2018年9月に開催した「高円寺×阿佐ヶ谷映画祭」。高円寺から阿佐ヶ谷までの高架下の空き店舗や空き倉庫などを活用し、7会場で12作品以上を上映。まめくらしは企画と運営を担当し、高円寺アパートメントの住人もスタッフとして参加(提供:すべて高円寺アパートメント)。
高円寺アパートメントが開かれて4年。実は周辺の相場より家賃が高めでありながら、常に満室をキープしています。
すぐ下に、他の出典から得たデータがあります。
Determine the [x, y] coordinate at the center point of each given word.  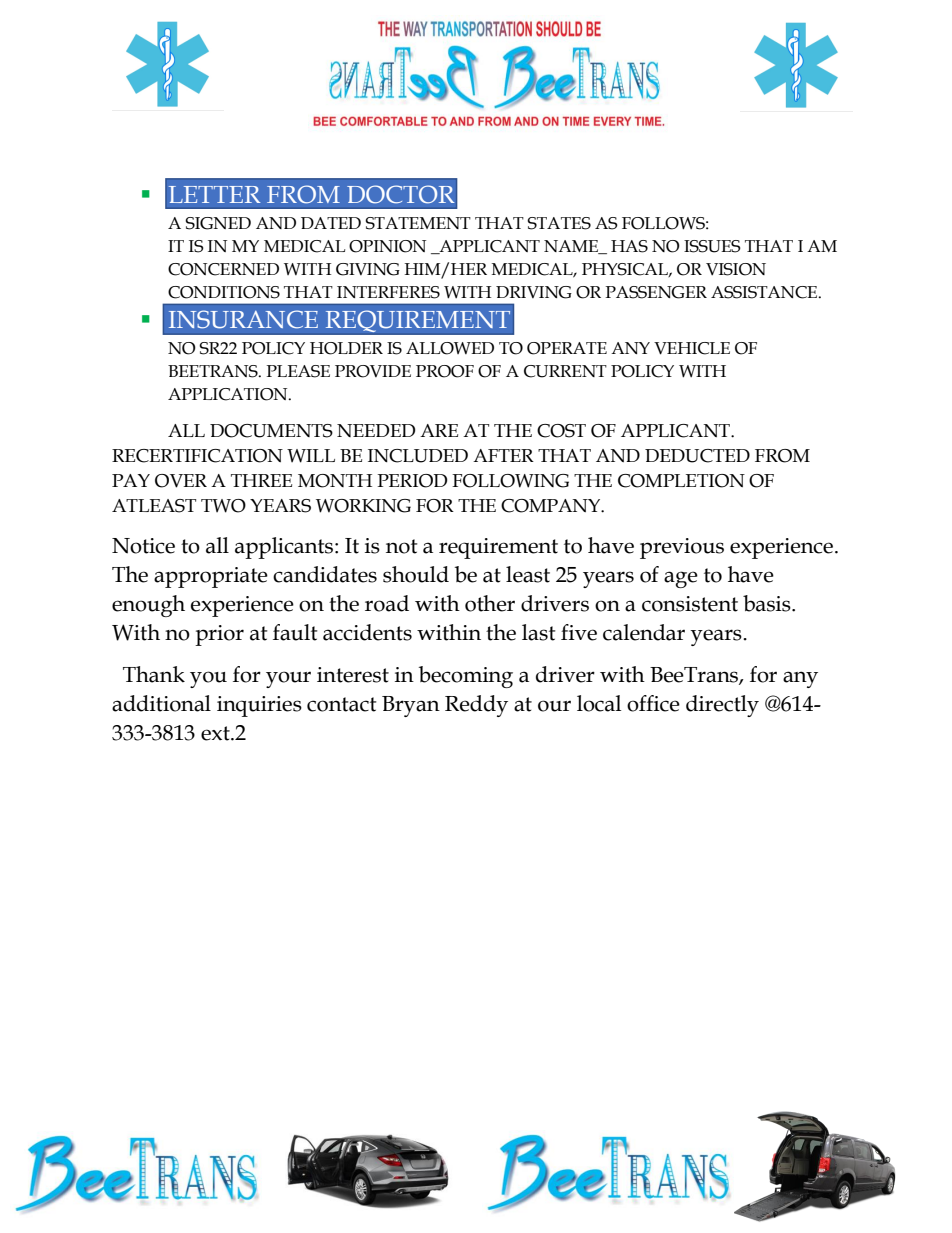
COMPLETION [681, 481]
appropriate [211, 577]
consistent [690, 604]
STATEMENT [418, 223]
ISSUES [712, 246]
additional [161, 703]
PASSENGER [656, 292]
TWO [223, 506]
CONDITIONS [224, 292]
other [490, 603]
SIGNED [218, 223]
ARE [439, 430]
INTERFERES [388, 292]
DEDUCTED [697, 456]
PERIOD [412, 481]
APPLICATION [229, 394]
「新築の時がピークでそこからは経年劣化を理由に価格が下がっていくのが、賃貸住宅市場の常識とされていますが、高円寺アパートメントの場合、時間をかけて育まれるコミュニティこそがより大きな価値になっています」
最初はひとりだった未就学児の数も、今では9人まで増え、同世代の子どもを持つ親同士がおしゃべりをしたり、お下がりを譲り合ったり。さらには災害時等に親が保育園等に子どもを迎えに行けない場合には入居者が代理で駆けつけられるようにと、代理人としての証明カード(学校や保育機関が事前に発行)を女将含め数人が持っているそう。協力して子どもたちを守るという役割を担うという関係性も育まれています。核家族化が進むなかでも助け合いのコミュニティがあれば、セーフティネットになる。
「ゆくゆくは家族が増えたり、子どもが成長して家が手狭になったりして、高円寺アパートメントから転居せざるをえない住人も出てくるはず。そんな時に、また何の繋がりもない場所に暮らすより、この近くで暮らしながらここでの関係性を育むことを選択肢にできたら素敵だと思うんです。だから、今度は、近隣にある物件をリノベーションしてファミリー向けの賃貸住宅をつくりたいと思っています」(宮田さん)
自らも住人として当事者目線を持ちながら、「育てる」をキーワードに豊かな暮らしの場を醸成してきた宮田さん。主体性を育むうえで大切なのは、関わる余白をつくることと、強制せず見守ること。住人たちの間に芽生えた小さな芽は、やがて木となり、豊かな人間関係を育む森をつくっていく。宮田さんは、そんな世界を高円寺アパートメントから地域まで広く描こうとしています。